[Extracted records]
○ ○ ○ ○ ○ ○ ○

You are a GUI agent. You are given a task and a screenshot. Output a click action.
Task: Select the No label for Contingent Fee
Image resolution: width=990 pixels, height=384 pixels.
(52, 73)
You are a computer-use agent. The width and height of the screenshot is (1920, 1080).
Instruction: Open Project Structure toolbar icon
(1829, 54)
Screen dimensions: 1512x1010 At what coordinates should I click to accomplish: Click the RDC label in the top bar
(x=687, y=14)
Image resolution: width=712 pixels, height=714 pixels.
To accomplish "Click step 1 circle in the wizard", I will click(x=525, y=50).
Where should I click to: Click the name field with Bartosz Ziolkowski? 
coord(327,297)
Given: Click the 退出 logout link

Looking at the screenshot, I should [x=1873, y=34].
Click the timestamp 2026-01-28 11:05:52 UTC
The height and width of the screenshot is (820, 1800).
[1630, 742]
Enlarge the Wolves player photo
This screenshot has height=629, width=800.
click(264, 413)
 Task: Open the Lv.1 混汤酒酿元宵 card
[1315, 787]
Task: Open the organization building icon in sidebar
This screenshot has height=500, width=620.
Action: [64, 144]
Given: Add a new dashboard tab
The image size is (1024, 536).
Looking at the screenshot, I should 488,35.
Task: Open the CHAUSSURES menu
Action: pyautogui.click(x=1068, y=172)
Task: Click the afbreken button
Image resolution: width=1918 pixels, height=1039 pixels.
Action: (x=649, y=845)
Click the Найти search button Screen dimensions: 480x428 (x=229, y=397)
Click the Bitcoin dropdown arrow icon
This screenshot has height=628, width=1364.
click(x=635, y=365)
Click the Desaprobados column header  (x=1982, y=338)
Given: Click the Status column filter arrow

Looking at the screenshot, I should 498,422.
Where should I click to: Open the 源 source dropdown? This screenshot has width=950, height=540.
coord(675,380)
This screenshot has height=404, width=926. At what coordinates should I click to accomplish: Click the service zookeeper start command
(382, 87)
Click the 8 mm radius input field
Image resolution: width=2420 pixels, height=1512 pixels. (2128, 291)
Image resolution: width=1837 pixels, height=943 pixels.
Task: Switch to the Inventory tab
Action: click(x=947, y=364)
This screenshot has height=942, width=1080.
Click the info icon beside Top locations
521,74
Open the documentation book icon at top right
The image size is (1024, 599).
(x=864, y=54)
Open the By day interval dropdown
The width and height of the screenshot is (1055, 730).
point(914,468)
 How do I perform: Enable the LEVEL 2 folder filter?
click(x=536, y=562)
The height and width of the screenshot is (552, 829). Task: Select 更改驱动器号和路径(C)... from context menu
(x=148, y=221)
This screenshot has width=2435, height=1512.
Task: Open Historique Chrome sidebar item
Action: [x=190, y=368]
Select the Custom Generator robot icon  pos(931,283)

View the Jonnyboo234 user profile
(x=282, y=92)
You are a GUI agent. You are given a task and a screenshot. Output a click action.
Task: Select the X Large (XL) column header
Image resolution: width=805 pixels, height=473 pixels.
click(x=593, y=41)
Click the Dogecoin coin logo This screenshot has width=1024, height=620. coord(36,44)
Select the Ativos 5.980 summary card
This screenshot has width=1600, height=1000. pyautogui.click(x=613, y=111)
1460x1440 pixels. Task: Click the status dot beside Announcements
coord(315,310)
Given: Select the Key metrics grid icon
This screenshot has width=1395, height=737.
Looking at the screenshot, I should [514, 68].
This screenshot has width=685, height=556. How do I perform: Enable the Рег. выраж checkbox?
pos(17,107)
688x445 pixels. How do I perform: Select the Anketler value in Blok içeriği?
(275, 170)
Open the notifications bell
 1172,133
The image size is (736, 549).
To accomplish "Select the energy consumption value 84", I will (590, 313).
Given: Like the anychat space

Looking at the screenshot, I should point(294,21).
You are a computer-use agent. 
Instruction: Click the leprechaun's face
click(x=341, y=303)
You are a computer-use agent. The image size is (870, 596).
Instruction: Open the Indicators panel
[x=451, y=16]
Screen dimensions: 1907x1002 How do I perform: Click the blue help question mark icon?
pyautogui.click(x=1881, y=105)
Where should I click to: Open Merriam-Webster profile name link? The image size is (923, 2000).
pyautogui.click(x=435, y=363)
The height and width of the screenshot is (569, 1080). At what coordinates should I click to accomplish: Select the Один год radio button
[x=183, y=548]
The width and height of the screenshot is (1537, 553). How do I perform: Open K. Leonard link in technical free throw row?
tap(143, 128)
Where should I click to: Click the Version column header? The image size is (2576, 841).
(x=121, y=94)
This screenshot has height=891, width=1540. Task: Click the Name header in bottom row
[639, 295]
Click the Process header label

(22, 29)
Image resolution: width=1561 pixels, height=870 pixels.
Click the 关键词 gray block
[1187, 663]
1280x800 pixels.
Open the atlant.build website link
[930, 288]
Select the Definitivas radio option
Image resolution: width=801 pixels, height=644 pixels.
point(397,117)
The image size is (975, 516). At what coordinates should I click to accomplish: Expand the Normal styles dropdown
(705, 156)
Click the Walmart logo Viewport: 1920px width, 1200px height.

○ ○ ○ ○ ○ ○ ○

* STATED EXERCISE *
Could you rename "Image resolution" to "Screen size" throughout the listing, from its first line up to and including the line with "Looking at the screenshot, I should [x=1873, y=34].", and leave everything else unchanged?

* SOLUTION FOR THIS TASK *
You are a GUI agent. You are given a task and a screenshot. Output a click action.
Task: Select the No label for Contingent Fee
Screen size: width=990 pixels, height=384 pixels.
(52, 73)
You are a computer-use agent. The width and height of the screenshot is (1920, 1080).
Instruction: Open Project Structure toolbar icon
(1829, 54)
Screen dimensions: 1512x1010 At what coordinates should I click to accomplish: Click the RDC label in the top bar
(x=687, y=14)
Screen size: width=712 pixels, height=714 pixels.
To accomplish "Click step 1 circle in the wizard", I will click(x=525, y=50).
Where should I click to: Click the name field with Bartosz Ziolkowski? 
coord(327,297)
Given: Click the 退出 logout link

Looking at the screenshot, I should [x=1873, y=34].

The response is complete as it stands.